The ages of the children determine how much you will study. A young child might be interested in a simple story about leprechauns on St. Patrick’s Day; an older child may want to research the origins of the holiday and study a bit about Ireland.
With Valentine’s Day coming up, please consider having the children exchange simple valentines with each other. You can ask that they be homemade instead of store bought (to avoid “character” merchandise), and that each child bring one for every other child to avoid popularity contents. They can be as simple as a square of construction paper or cardstock with a hand-drawn heart.
Sugary snacks are never a requirement for holiday celebrations; the focus should be on special rituals (songs, stories, poems, and crafts) and a shared sense of excitement and celebration. If you’d like to involve food in your celebrations, choose a dish that is related to the cultural origins of the holiday. Have the children help you prepare it rather than buying treats from the store.
Birthdays are Holidays Too
In Montessori, birthdays are always special. They are a chance for even the youngest child to begin to understand the concept of the passage of time and what “a year” means. Often, a lamp or light will be placed in the middle of a circle (you can use a yellow ball for this too). The children will form a circle around the lamp or ball and the birthday child will hold a globe. The number of times the children circle around the lamp is determined by the age of the child.

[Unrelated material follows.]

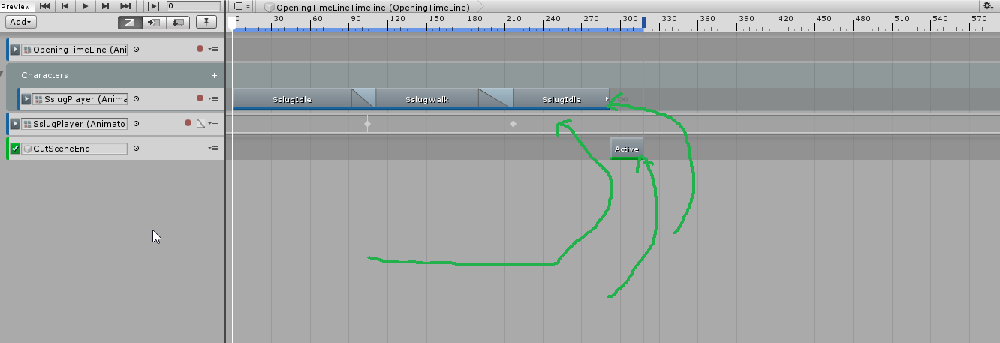Jump to the start of the timeline
The image size is (1000, 343).
(46, 6)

While you’re circling, you can say (or sing), “The earth goes around the sun” once for each time the children circle the lamp. This is a wonderful example of our solar year, which was created thousands of years ago when humans began keeping track of how long it took for the earth to revolve around the sun.
A Great Resource
My friend Michelle Irinyi, who blogs for the North American Montessori Training Center, has assembled an impressive set of posts about celebrations in the Montessori classroom. Here are a few of her helpful posts:
Celebrating Father’s Day in the Montessori Classroom
So, do you think that Montessori classrooms should celebrate holidays? And if so, what is the best way to do that?